Quase metade das cidades de MG tem infestação preocupante do Aedes Aegypti, aponta LIRAa 2026

Levantamento da SES-MG indica 184 municípios em risco e 422 em alerta; apesar disso, casos prováveis de dengue caíram em relação a 2025.

15/04/2026 às 09:53 por Redação Plox

Um levantamento recente acendeu um sinal de alerta em Minas Gerais: quase metade dos municípios do estado apresenta níveis preocupantes de infestação do mosquito Aedes aegypti, transmissor da dengue, zika e chikungunya.

De acordo com dados do primeiro Levantamento Rápido de Índices para o Aedes aegypti (LIRAa) de 2026, divulgado pela Secretaria de Estado de Saúde (SES-MG), 184 cidades estão em situação de risco e outras 422 aparecem em alerta. Apenas 213 municípios registraram índices considerados satisfatórios.

LIRAa mede presença de larvas em imóveis

O estudo, realizado entre janeiro e março, utiliza o Índice de Infestação Predial (IIP), que avalia a presença de larvas do mosquito em imóveis. Quando esse índice ultrapassa 3,9%, o risco de surto é considerado alto.

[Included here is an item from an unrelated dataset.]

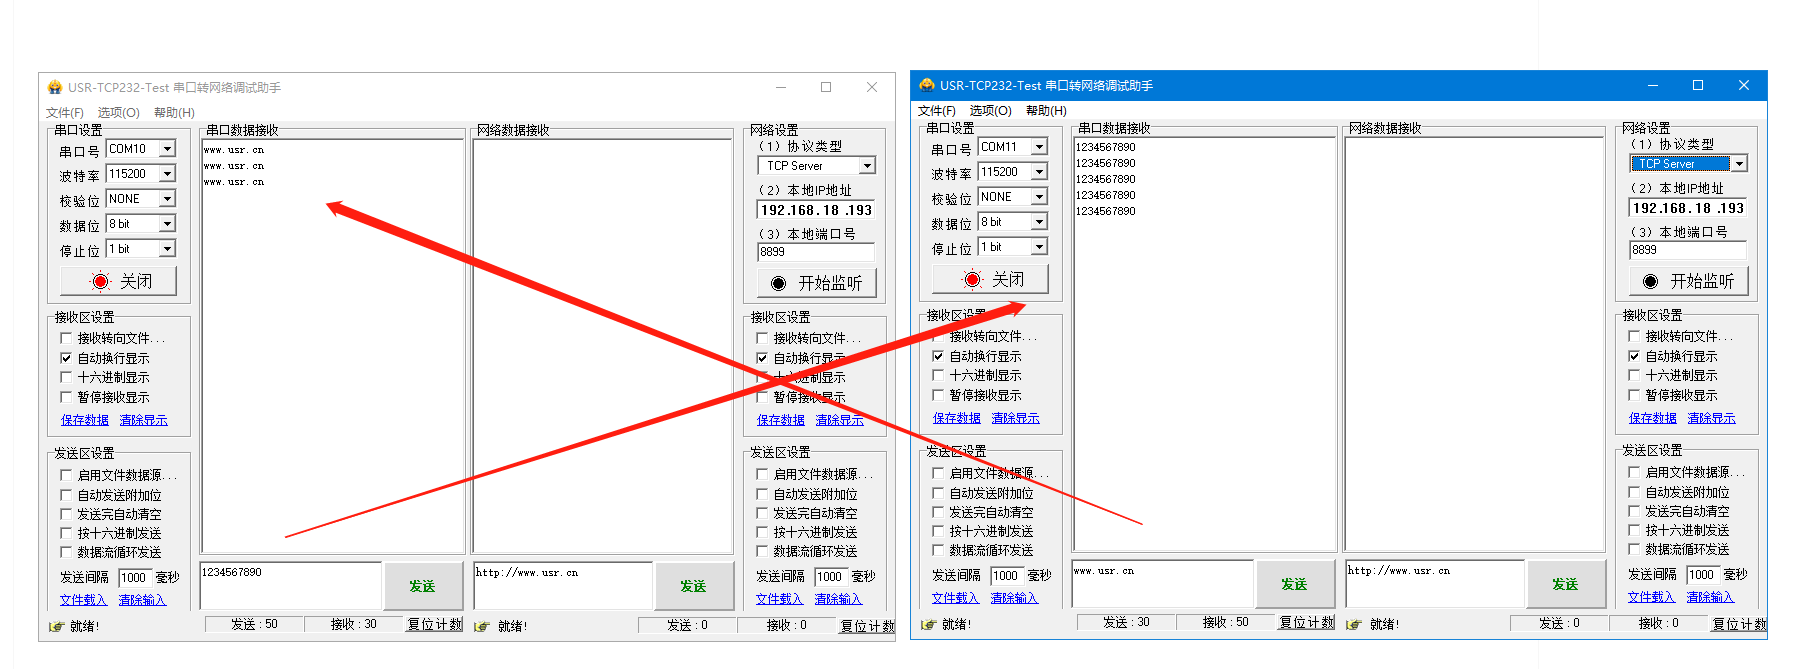Click 发送 button next to the 1234567890 text box
1806x669 pixels.
(x=422, y=586)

Casos de dengue caem, mas cenário ainda exige atenção

Mesmo com o avanço da infestação em parte do estado, Minas Gerais registra uma redução significativa nos casos de dengue em comparação com o ano passado. Até a 15ª semana epidemiológica de 2026, foram contabilizados cerca de 45 mil casos prováveis, contra mais de 94 mil no mesmo período de 2025 — uma queda de quase 80%.

Apenas 213 municípios registraram índices considerados satisfatórios.

Apenas 213 municípios registraram índices considerados satisfatórios.

Foto: Divulgação


Alta em municípios e aumento de notificações em Belo Horizonte

Apesar da diminuição geral, algumas regiões seguem na contramão. Em Belo Horizonte, por exemplo, houve aumento nas notificações, enquanto municípios do interior enfrentam crescimento expressivo. É o caso de Ituiutaba, que decretou situação de emergência após um salto de 268% nos casos de dengue.

Chikungunya e zika também entram no radar

Além da dengue, Minas também soma milhares de registros de chikungunya e dezenas de casos de zika neste ano, mantendo o alerta das autoridades de saúde.

Prevenção dentro de casa segue como principal medida

Especialistas reforçam que a principal forma de combate continua sendo a prevenção dentro das próprias residências. Recipientes com água parada, caixas d’água destampadas, pneus e vasos de plantas seguem entre os principais focos do mosquito.

A orientação é clara: eliminar criadouros é a medida mais eficaz para conter a proliferação do mosquito e evitar novos casos da doença.